Monday, March 26, 2012

Writers Reactions to Rejection: Slushkiller

If you want to get published, you'll need to make submissions to publishers.   Chances are, a lot of what you submit will be rejected.  Often the rejection comes as a "form letter".  This is not only disappointing, but gives no real hint about what can be improved.  When the editor takes the time to explain why your piece wasn't accepted, you are getting valuable information.

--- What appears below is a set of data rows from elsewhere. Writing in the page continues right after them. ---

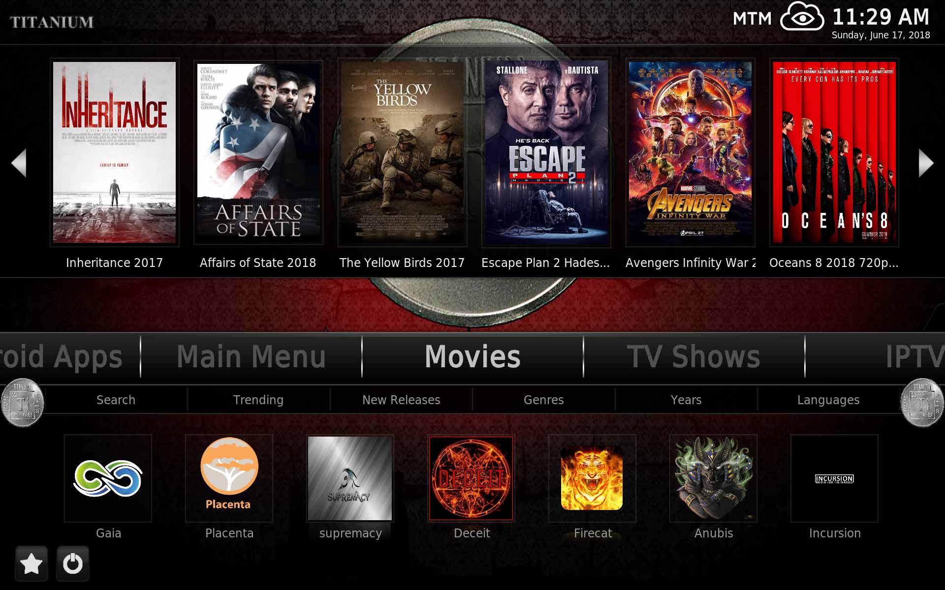Expand the Genres dropdown
This screenshot has width=945, height=590.
[543, 399]
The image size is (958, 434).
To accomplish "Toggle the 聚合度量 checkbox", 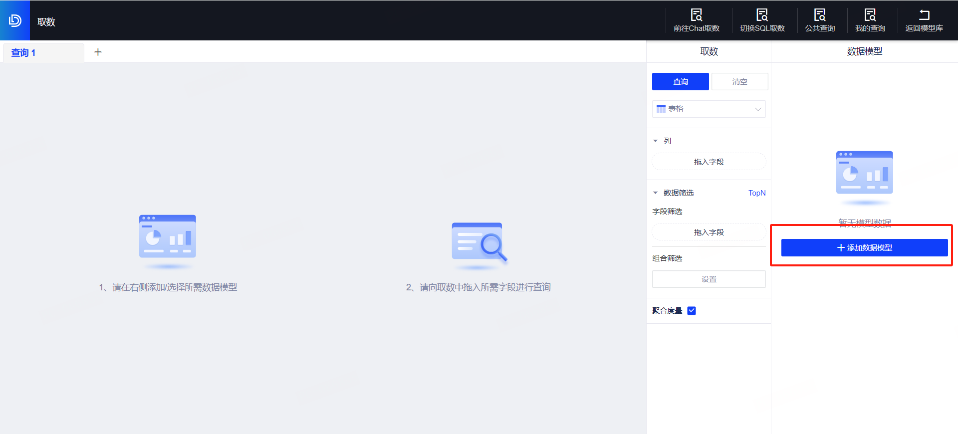I will pos(692,311).
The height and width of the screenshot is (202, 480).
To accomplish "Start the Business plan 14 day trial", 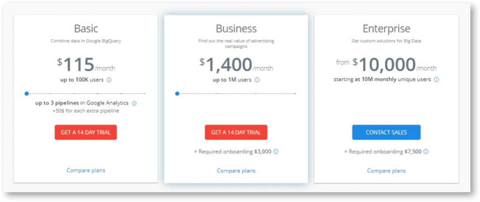I will [236, 132].
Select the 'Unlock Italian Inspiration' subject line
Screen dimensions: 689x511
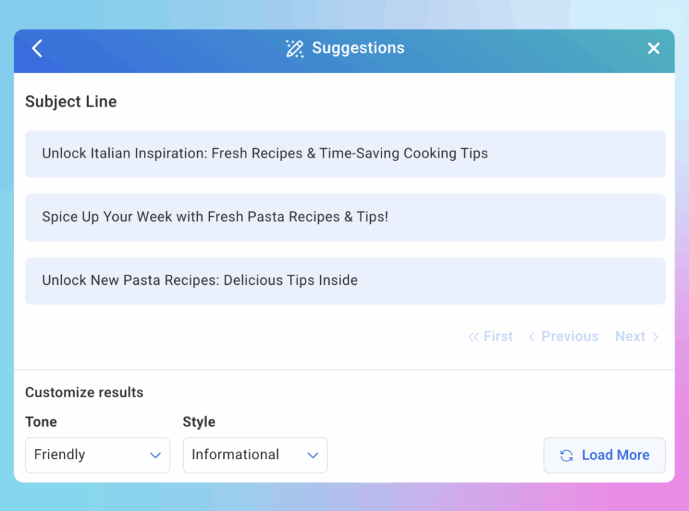click(x=345, y=154)
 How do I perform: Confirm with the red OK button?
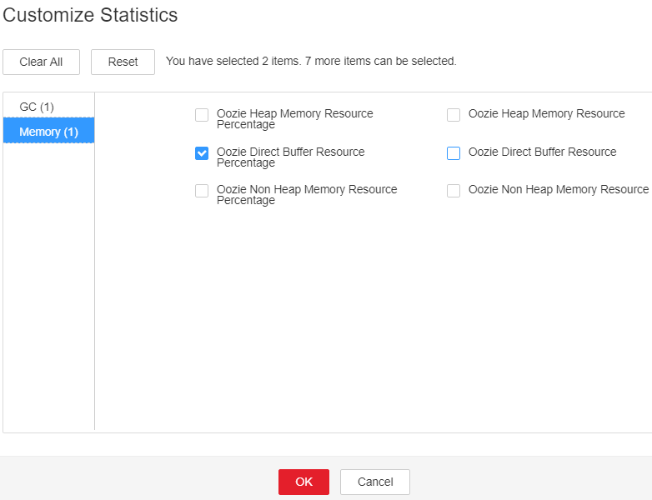coord(304,482)
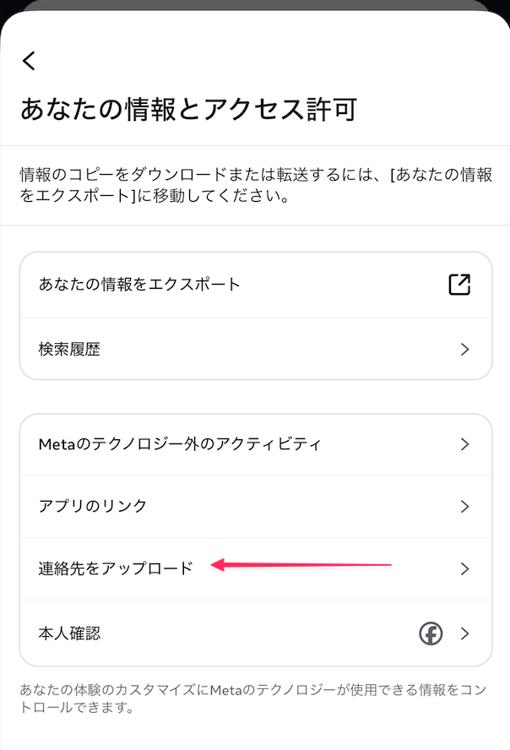Click the back arrow at top left
The width and height of the screenshot is (510, 750).
28,60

Don't look this gift horse in the mouth.  A lot of people do, apparently, based on this article:  Slushkiller.  It's a very long article, but I recommend you take the time to read it.  One of the most important lessons I took from the article is that of perspective: don't take it personally (really).  Too often writers have completely the wrong perspective when we look at rejection notes.  This is ironic, because writers are supposed to be really good at seeing the world from different points of view, and distilling these perspectives into captivating prose.

Here are a few choice quotes from the Slushkiller article, to give you a flavour:

What these guys have failed to understand about rejection is that it isn’t personal. If you’re a writer, you’re more or less constitutionally incapable of understanding that last sentence, if you think there’s any chance that it applies to you and your book; so please just imagine that I’m talking about rejections that happen to all those other writers who aren’t you.

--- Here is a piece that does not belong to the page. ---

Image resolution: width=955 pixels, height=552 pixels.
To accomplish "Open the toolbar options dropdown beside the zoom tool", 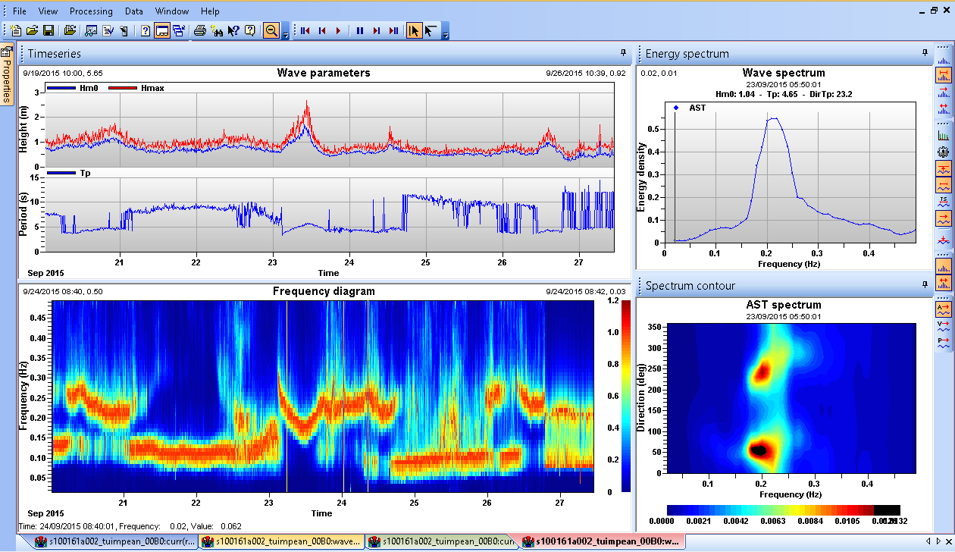I will tap(286, 35).
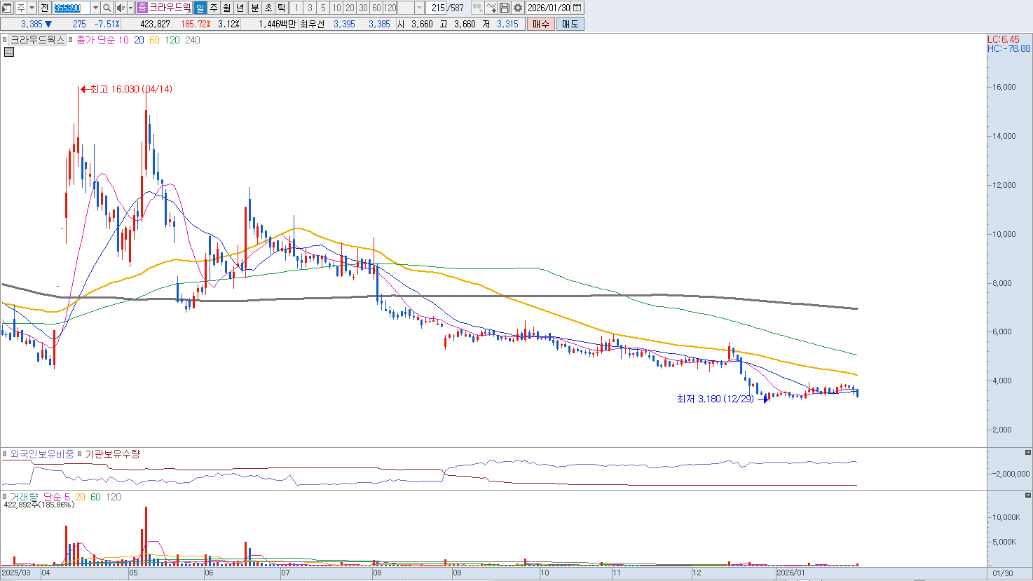Screen dimensions: 1033x581
Task: Open the data grid icon below stock name
Action: (x=9, y=52)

I frequently see denunciations from writers who say an editor can’t possibly judge their novel from three chapters and an outline. Sure we can, even if the chapters are short and the first one’s atypical. In many cases, three pages are enough. You don’t have to drink the entire carton of milk in order to tell that it’s gone bad.
So, don't take rejections personally.  Glean and learn from them when you can.  Keep writing, keep submitting, and you know all you need to know about how to get published.